LOURO, Guacira Lopes. Gênero, sexualidade e Educação: uma perspectiva pós-estruturalista. 1.ed. São Paulo: Vozes, 1997.
A autora Guacira Lopes Louro é doutora em Educação, professora titular aposentada da Faculdade de Educação da Universidade Federal do Rio Grande do Sul e pesquisadora do CNPq. Coordena o GEERGE (Grupo de Estudos de Educação e Relações de Gênero) desde 1990. Tem publicado vários artigos nessa perspectiva. É autora do livro “Prendas e antiprendas – Uma Escola de Mulheres (Porto Alegre, Editora da Universidade, 1987)”.
Estrutura do Livro
O livro é dividido em sete capítulos: A emergência do ‘gênero’, Gênero, sexualidade e poder, A construção escolar das diferenças, O gênero da docência, Práticas educativas feministas: proposições e limites, Uma epistemologia feminista, Para saber mais: revistas, filmes, sites e livros.
Identidades Plurais
A autora relata que os sujeitos possuem identidades plurais, múltiplas; identidades que se transformam, que não são fixas ou permanentes, que podem, até mesmo, ser contraditórias. Assim, o sentido de pertencimento a diferentes grupos – étnicos, sexuais, de classe, de gênero, etc.

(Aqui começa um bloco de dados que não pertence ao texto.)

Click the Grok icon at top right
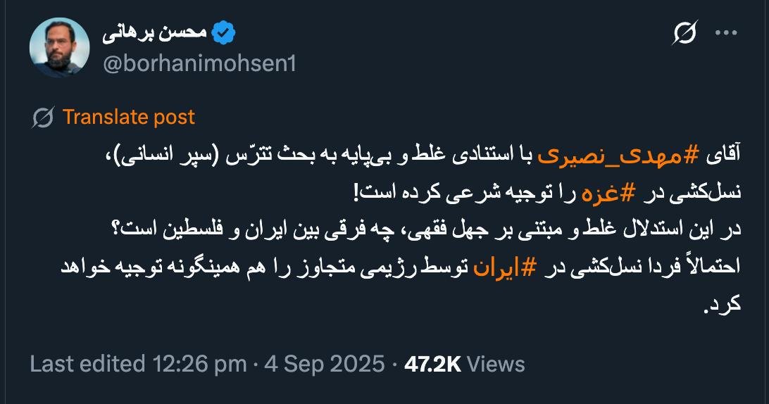This screenshot has height=404, width=769. tap(685, 32)
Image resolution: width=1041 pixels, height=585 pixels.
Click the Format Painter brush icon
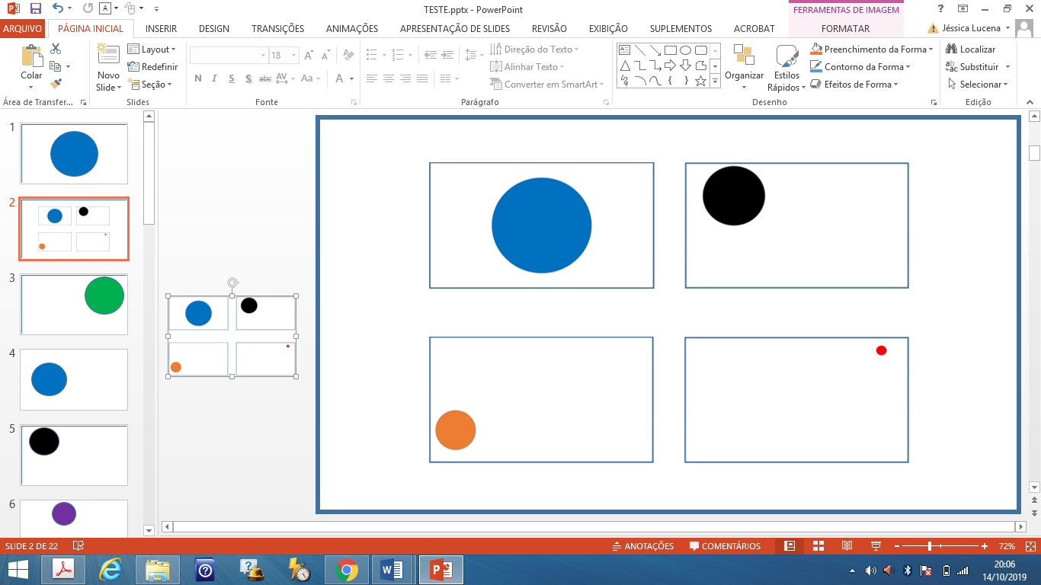point(56,84)
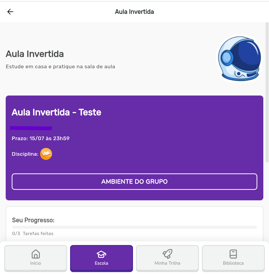Click the vertical scrollbar on the right

pos(267,93)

As identidades de gênero se constroem quando os sujeitos se identificam social e historicamente como femininos e masculinos.
As identidades sexuais se constroem através das formas como os sujeitos vivem sua sexualidade.

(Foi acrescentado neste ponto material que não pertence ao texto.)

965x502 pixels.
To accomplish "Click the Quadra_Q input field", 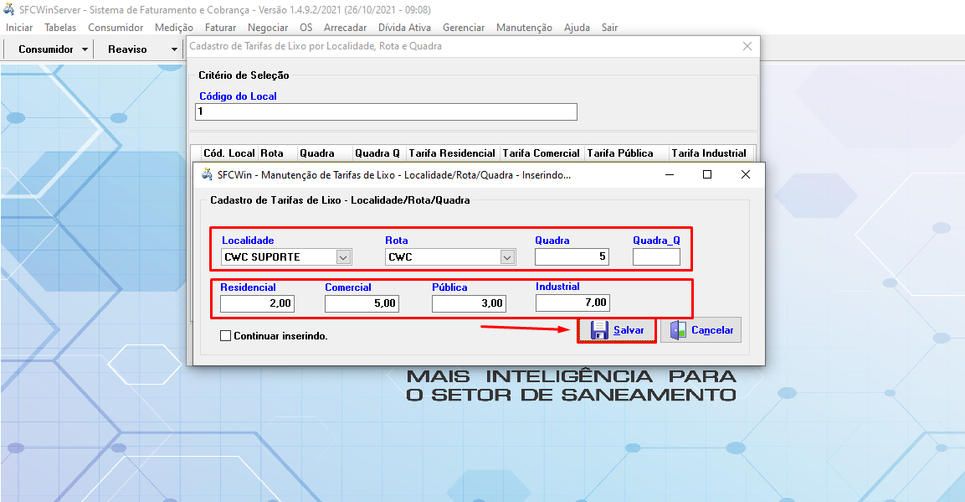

“Paradoxalmente”, como diz Tereza de Laurentis (1994, p.209), “A construção do gênero também se faz por meio de sua ‘desconstrução’. Ao aceitarmos que a construção do gênero é histórica e se faz incessantemente, estamos entendendo que as relações entre homens e mulheres, os discursos e as representações dessas relações estão em constante mudança. Isso supõe que as identidades de gênero estão continuamente se transformando. Sendo assim, é indispensável admitir que até mesmo as teorias e as práticas feministas – com suas críticas aos discursos sobre gênero e suas propostas de desconstrução – estão construindo gênero.
Relações de Gênero e Educação
Observa-se que as relações entre os gêneros continuam, sem dúvida, objeto de atenção, uma vez que distintas estratégias procuram intervir nos agrupamentos humanos, buscando regular e controlar taxas de nascimento e mortalidade, condições de saúde, expectativas de vida, deslocamentos geográficos, etc.
Homens e mulheres certamente não são construídos apenas através de mecanismos de repressão ou censura; eles e elas se fazem, também, através de práticas e relações que instituem gestos, modos de ser e de estar no mundo, formas de falar e agir, condutas e posturas apropriadas (são, usualmente, diversas). Os gêneros se produzem, portanto, nas e pelas relações de poder.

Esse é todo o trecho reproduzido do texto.